[Task details]
Set down exactly the lines of the listing below that begin at the one containing "862x643 pixels. At" and end at the last line, both included.

[Records for the task]

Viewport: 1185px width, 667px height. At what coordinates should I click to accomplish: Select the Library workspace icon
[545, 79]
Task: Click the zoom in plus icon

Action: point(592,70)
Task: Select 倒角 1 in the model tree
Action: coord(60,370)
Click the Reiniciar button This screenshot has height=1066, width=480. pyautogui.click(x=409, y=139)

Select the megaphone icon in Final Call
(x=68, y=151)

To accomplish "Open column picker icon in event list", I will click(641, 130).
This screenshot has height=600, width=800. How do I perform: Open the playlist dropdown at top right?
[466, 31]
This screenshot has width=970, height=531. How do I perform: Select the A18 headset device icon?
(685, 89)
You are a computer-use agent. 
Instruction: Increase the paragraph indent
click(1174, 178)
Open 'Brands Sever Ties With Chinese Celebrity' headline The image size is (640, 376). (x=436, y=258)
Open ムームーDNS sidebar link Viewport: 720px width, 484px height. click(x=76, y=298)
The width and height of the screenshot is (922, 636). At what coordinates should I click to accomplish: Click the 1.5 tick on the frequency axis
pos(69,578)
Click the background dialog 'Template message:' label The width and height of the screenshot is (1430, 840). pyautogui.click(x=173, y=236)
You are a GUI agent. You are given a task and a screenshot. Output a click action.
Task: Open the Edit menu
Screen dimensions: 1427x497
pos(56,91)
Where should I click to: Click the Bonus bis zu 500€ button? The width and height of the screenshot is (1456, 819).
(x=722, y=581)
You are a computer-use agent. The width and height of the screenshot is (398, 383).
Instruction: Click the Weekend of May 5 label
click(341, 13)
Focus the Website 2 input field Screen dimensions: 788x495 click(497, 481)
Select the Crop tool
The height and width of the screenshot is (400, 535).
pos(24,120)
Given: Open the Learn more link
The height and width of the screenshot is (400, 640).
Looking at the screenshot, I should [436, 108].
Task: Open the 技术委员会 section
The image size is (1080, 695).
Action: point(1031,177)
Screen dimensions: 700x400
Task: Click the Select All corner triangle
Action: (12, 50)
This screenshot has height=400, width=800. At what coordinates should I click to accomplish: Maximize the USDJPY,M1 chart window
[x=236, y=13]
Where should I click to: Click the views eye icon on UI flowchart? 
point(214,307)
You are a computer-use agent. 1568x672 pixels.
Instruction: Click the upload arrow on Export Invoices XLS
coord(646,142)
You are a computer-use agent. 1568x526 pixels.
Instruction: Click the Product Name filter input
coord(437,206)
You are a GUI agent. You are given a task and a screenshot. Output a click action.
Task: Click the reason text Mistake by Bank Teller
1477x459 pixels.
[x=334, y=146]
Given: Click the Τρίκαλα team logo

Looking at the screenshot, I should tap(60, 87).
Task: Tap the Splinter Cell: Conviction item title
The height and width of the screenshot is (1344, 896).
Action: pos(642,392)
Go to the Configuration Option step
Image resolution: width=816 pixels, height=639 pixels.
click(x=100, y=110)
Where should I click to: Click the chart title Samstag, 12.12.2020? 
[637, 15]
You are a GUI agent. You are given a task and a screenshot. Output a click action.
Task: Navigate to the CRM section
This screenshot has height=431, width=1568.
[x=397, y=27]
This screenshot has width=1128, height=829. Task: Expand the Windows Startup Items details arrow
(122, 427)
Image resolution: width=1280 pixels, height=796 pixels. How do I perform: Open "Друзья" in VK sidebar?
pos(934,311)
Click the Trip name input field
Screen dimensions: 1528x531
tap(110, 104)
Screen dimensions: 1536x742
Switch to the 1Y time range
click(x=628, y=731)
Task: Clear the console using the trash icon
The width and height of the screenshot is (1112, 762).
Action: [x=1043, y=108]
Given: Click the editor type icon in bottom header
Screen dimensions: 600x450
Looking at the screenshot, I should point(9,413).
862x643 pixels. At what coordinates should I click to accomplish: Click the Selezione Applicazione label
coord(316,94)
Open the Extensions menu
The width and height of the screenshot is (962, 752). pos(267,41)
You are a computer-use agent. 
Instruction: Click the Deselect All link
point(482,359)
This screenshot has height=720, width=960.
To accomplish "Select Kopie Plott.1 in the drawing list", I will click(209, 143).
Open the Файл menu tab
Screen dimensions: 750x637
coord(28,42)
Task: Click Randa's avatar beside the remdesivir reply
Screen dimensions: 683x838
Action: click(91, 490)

[Completed task]
862x643 pixels. At what coordinates should I click to accomplish: Click the Selezione Applicazione label
coord(316,94)
Open the Extensions menu
The width and height of the screenshot is (962, 752). pos(267,41)
You are a computer-use agent. 
Instruction: Click the Deselect All link
point(482,359)
This screenshot has height=720, width=960.
To accomplish "Select Kopie Plott.1 in the drawing list", I will click(209, 143).
Open the Файл menu tab
Screen dimensions: 750x637
coord(28,42)
Task: Click Randa's avatar beside the remdesivir reply
Screen dimensions: 683x838
Action: click(91, 490)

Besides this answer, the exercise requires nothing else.